During the exact same earnings call where they admitted to setting nearly a billion dollars on fire, Sony executives started aggressively pushing Generative AI to distract the room. They proudly stood on stage and showed off an internal tool called "Mockingbird" that auto-generates facial animations. They bragged about automating quality assurance and using algorithms to replace 3D modelling workloads. They even announced a collaborative pilot programme with Bandai Namco to mass-produce AI-generated video production.
They fired the incredibly talented humans who actually built the PlayStation legacy because their Californian executives blew the budget on stupid trends. Now, they are trying to cover up their gross financial incompetence by promising Wall Street they can pump out the exact same safe, sanitised blockbuster slop using an algorithm.
✅ The Verdict
I get it. The executives probably do not even believe AI will actually save them. Spouting off buzzwords about machine learning is just a cheap trick to inflate the stock price and reassure their dumbass investors before the quarterly bell rings.

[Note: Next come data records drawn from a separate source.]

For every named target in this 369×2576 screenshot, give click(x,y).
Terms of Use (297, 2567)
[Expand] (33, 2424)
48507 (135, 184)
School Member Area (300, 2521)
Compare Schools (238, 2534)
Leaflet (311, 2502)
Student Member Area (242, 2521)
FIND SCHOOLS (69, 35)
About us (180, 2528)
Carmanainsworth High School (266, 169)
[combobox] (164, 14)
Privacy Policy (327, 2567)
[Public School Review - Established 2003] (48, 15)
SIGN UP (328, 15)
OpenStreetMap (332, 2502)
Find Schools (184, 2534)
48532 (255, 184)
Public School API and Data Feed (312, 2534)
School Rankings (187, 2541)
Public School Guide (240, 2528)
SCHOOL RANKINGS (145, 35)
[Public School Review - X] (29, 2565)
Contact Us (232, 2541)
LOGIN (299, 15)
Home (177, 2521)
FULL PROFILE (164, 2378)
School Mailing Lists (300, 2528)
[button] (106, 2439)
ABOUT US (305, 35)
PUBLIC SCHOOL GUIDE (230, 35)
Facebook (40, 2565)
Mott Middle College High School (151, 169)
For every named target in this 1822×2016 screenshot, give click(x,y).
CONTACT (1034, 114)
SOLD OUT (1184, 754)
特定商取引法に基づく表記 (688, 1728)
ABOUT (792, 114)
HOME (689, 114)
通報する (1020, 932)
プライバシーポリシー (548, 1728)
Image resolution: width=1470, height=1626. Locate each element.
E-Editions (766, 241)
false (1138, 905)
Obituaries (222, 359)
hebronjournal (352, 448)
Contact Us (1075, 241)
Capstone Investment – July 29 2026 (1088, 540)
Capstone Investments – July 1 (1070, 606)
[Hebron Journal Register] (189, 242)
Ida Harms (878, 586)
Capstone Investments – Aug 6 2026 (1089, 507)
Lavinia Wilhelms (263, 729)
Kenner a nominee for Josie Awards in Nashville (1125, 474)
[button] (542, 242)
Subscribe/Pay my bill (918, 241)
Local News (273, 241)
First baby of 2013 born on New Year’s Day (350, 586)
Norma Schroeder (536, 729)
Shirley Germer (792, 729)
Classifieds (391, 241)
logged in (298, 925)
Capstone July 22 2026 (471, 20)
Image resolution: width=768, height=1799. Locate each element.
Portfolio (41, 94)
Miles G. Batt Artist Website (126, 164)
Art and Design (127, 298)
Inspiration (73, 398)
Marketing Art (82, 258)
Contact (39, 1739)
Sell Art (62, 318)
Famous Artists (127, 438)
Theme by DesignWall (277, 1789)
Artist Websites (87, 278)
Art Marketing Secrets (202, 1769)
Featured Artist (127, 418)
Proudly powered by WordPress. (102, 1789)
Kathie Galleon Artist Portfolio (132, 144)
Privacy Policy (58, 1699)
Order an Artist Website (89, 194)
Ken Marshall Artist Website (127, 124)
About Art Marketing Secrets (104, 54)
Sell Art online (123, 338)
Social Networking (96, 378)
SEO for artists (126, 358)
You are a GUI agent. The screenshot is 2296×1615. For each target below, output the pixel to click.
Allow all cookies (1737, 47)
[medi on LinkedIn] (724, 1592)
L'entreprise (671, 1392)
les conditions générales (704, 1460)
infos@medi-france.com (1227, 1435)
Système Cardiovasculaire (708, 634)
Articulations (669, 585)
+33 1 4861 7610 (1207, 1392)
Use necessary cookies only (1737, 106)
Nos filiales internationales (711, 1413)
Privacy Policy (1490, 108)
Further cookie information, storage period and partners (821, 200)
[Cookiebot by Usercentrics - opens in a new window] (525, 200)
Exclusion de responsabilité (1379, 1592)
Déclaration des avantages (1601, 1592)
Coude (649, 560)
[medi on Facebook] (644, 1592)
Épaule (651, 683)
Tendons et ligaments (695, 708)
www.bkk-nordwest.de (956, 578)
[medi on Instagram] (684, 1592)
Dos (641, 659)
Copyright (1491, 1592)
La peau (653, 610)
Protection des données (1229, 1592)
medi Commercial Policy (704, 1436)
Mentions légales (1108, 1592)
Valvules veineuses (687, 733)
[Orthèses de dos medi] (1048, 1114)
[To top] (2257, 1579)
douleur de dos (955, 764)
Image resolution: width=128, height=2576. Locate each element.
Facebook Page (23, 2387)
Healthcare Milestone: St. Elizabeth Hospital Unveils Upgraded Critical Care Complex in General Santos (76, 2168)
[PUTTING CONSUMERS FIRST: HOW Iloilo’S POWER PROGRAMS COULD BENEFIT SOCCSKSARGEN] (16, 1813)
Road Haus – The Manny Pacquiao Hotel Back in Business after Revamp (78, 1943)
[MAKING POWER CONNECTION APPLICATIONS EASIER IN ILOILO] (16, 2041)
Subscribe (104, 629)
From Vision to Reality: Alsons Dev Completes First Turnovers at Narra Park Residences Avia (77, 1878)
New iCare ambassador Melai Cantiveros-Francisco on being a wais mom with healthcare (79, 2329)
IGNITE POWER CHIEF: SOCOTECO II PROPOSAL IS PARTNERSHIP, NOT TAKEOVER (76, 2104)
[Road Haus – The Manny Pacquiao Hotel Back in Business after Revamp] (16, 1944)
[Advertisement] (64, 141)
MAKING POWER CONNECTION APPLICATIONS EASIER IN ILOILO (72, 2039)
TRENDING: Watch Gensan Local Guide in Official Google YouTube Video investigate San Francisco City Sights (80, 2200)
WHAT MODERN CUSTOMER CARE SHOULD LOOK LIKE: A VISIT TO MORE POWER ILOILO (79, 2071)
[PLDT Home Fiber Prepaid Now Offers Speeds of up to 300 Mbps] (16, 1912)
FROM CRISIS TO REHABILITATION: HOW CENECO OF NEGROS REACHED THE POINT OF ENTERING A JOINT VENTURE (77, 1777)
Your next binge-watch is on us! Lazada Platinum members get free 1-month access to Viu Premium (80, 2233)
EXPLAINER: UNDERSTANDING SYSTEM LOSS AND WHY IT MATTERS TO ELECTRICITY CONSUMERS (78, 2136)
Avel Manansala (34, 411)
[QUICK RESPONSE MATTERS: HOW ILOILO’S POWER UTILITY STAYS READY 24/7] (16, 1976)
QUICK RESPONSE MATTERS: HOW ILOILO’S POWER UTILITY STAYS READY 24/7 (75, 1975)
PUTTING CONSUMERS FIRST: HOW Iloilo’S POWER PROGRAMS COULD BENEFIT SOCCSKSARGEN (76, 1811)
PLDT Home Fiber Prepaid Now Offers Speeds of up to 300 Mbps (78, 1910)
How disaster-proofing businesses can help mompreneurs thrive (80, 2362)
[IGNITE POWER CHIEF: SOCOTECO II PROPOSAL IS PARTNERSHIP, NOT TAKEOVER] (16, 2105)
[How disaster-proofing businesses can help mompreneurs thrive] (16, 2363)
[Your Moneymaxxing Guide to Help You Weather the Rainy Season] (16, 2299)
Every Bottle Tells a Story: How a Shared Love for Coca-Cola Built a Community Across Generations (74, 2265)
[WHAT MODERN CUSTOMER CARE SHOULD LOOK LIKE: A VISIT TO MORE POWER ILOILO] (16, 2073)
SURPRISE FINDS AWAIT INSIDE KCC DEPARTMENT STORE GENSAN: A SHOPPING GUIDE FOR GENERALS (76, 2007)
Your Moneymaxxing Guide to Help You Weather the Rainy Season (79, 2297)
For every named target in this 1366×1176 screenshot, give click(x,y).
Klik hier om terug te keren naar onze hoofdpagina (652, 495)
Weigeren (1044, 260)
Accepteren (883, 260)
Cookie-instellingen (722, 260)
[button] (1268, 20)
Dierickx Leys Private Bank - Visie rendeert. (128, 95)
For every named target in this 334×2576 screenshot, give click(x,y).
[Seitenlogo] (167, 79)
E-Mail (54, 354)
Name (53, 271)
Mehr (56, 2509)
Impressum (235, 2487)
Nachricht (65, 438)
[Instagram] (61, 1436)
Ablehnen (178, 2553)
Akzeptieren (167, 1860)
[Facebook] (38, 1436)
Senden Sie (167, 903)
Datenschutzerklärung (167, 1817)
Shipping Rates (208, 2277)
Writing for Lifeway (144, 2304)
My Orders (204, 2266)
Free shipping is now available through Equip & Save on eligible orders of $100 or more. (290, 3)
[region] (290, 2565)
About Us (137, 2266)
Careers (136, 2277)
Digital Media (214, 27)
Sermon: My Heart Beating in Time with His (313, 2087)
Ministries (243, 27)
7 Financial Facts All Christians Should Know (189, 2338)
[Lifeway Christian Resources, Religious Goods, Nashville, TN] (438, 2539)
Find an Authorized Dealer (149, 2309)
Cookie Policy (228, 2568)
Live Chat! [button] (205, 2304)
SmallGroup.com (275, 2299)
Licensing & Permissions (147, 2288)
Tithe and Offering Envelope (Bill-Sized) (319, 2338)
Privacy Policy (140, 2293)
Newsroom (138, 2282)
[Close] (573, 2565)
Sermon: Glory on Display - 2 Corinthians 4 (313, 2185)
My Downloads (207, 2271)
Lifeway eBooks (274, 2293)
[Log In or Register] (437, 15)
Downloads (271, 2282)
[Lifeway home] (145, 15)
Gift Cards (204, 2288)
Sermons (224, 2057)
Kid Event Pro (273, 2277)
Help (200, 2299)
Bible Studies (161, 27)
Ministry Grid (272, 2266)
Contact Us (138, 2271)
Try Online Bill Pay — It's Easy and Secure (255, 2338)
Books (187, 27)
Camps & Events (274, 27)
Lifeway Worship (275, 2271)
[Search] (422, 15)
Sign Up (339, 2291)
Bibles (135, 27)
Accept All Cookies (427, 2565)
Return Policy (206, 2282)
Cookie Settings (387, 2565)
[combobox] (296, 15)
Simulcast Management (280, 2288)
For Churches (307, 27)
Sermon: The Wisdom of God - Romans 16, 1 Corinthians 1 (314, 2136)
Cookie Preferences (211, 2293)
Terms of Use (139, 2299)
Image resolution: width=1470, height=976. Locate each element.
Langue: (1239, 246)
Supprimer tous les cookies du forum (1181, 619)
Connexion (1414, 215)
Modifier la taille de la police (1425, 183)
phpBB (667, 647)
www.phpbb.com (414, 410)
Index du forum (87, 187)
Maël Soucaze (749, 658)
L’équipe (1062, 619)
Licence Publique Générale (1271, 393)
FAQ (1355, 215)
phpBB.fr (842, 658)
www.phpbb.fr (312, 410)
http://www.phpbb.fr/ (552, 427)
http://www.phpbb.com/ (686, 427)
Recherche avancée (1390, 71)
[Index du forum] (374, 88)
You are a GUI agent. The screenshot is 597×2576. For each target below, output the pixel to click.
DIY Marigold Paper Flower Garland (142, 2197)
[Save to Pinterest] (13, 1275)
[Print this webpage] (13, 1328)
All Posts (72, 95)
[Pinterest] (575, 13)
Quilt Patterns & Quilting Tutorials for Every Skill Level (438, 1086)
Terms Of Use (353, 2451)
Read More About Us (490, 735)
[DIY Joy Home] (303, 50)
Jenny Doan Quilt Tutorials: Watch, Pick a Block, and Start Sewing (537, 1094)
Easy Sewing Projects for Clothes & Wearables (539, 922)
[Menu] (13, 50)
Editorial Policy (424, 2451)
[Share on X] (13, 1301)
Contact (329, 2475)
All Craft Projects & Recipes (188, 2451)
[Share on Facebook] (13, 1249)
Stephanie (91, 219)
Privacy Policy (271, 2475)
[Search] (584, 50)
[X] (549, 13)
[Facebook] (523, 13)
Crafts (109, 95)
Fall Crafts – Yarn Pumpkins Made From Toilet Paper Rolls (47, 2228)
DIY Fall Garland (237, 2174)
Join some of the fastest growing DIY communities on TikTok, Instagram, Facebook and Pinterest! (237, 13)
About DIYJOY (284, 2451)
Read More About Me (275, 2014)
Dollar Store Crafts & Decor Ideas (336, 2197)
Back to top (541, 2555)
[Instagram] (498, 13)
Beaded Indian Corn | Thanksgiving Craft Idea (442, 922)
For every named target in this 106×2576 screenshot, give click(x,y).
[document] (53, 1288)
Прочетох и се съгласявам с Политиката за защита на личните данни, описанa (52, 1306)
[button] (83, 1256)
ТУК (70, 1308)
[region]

Totoki and Hideaki Nishino are currently doing the dirty work of cleaning up the absolute mess Jim Ryan and the San Mateo crew left behind. They are finally reigning in Bungie and killing off the live-service pipeline. We absolutely cannot let the Japanese parent company off the hook for this disaster.
The old Sony bosses actively allowed the Californian corporate suits to take over a Japanese gaming icon. They willingly handed over the keys, let Jim Ryan kill Japan Studio, allowed them to enforce stupid Western censorship rules, and watched silently as the American branch burned their diverse ecosystem to the ground to chase a $3.6 billion live-service fantasy.
That catastrophic lack of oversight is entirely on Sony. They let the Western branch toxify their own brand, and they deserve every single bit of this financial nightmare coming back to haunt them today.